▸ **Document source**

Dans son épilogue, Lasch affirme que les mouvements populistes posent des bonnes questions sur l’expression des maux contemporains, sans pour autant apporter de solutions, faute de perspectives économiques. On pourrait dire à l’inverse que les économistes apportent des solutions correctes, diversement efficaces et conformes aux attentes de ceux qui souhaitent la croissance dans les rangs politiciens, en satisfaisant les désirs ce ceux qui, pourvus de talents matériels, cherchent à tirer parti du système, à s’enrichir, posséder, dépenser. Mais les économistes ne sont plus progressistes et de plus, apparaissent assez peu soucieux des maux engendrés par les sociétés modernes. Est-ce leur vocation ? Non, sans doute pas, quoiqu’ils puissent apporter quelques solutions pour que les sociétés tendent vers une équité économique. Cela dit, ce n’est pas parce que chacun aura un niveau de vie décent que les maux disparaîtront.

Que les Etats-Unis et la France représentent ou non deux civilisations distinctes nées de l’Occident chrétien, peu importe. Actuellement, elles semblent cheminer en parallèle, avec une extinction du progressisme et un retour du populisme sous une forme modernisée, avec un effondrement des oppositions idéologiques, ce qui ne veut pas dire que la bataille pour 2007 puis 2008 ne sera pas passionnée. Le fait est que l’émotion et la passion enflent, se focalisant sur des personnes plus que des idées. Les dissensions sociales vont dans le même sens. Une sorte de bataille de tous contre tous se déroule, en politique comme en économie. On appelle cela débat démocratique et concurrence.

Le progrès n’étant plus du domaine public, serait-il l’horizon d’une foi privée ? On espère progresser, s’enrichir, changer, s’améliorer, être plus heureux. C’est selon. Chacun son appréciation sur la nature du progrès et sur son existence, devenue du reste aussi douteuse que celle de Dieu.

La philosophe Chiarra Robbiano, qui a fréquenté le prodige des lettres néerlandaises Iljia Leonard Pfeiffer, dit de ce dernier qu’il possède en lui la sagesse naturelle grecque, faite notamment d’équilibre intérieur. Ce ne sont pas les choses qui provoquent le tumulte, mais ce qu’on en fait soi-même (Courrier International, 11/01/07). Autrement dit, l’important est dans notre réaction face au monde, plus que dans les choses qui s’y déroulent. Dans notre manière de voir et d’apprécier, plus que dans le contour des événements, la forme des mouvements sociaux, l’usage des technologies.

▸ **Données enregistrées**

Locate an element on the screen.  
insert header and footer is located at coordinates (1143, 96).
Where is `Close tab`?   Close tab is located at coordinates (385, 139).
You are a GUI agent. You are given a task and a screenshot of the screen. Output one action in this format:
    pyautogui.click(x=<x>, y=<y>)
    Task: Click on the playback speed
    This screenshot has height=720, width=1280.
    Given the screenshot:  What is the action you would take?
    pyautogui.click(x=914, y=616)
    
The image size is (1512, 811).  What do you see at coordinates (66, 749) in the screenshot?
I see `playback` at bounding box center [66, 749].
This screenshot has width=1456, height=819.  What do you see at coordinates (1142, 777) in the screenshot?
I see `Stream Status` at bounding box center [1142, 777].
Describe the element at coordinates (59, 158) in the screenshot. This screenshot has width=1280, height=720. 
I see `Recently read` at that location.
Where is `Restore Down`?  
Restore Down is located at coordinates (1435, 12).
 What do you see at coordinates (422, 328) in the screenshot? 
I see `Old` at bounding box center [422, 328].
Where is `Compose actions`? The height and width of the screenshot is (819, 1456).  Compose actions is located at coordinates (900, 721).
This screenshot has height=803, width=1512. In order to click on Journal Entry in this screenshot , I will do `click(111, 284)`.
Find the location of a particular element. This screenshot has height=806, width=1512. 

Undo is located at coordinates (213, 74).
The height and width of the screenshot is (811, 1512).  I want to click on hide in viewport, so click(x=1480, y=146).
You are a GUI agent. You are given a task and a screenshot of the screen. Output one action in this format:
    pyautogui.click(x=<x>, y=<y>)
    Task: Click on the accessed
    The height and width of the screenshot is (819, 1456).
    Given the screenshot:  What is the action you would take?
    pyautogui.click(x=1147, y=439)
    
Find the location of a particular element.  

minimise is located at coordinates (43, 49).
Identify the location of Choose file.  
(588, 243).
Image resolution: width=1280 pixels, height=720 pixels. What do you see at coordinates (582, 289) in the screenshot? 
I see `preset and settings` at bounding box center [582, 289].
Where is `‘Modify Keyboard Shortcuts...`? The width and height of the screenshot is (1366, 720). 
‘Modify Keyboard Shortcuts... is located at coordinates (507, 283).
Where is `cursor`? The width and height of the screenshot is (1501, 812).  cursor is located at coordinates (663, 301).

▸ **Consignes de l'exercice**
1: Répondez à ces questions d'après le texte sur le progrès et le populisme :
(a) D'après l'épilogue de Lasch, faute de quoi les mouvements populistes n'apportent-ils pas de solutions ?
(b) Quels deux noms donne-t-on à la « bataille de tous contre tous » ?
(c) Selon Chiarra Robbiano, de quoi est faite notamment la sagesse naturelle grecque que possède Iljia Leonard Pfeiffer ?
2: Traduisez en anglais cette phrase du texte sur le progrès et le populisme : « Le fait est que l'émotion et la passion enflent, se focalisant sur des personnes plus que des idées. »
3: Poursuivez d'un paragraphe le texte sur le progrès et le populisme, à la suite de sa dernière phrase.

▸ **Résultats de l'exercice**
1:
(a) Faute de perspectives économiques.
(b) Débat démocratique et concurrence.
(c) D'équilibre intérieur.

2: The fact is that emotion and passion are swelling, focusing on people more than on ideas.

3:
Et si les Français étaient quelque peu aveugles, ne « voyant » pas comment les choses ont matériellement progressé depuis des décennies, ni d’ailleurs comment le monde évolue ? Manquerait-il à nos concitoyens un peu de sagesse antique ? Peut-être pas. Disons qu’elle est inégalement répartie. Les uns encaissent, les autres démissionnent, les uns savent apprécier les bienfaits de la vie moderne, les autres sont d’incorrigibles insatisfaits. Les sondeurs ne sondent pas le sujet politique mais sont des capteurs d’opinion, comme il y a des capteurs de pression. Nous ne savons pas grand-chose du devenir intérieur des âmes. Tout au plus connaissons-nous la nôtre, un peu de celle de nos proches, et à travers la littérature et les arts, nous pouvons avoir quelques indices sur le vécu du progrès et le progrès des vécus.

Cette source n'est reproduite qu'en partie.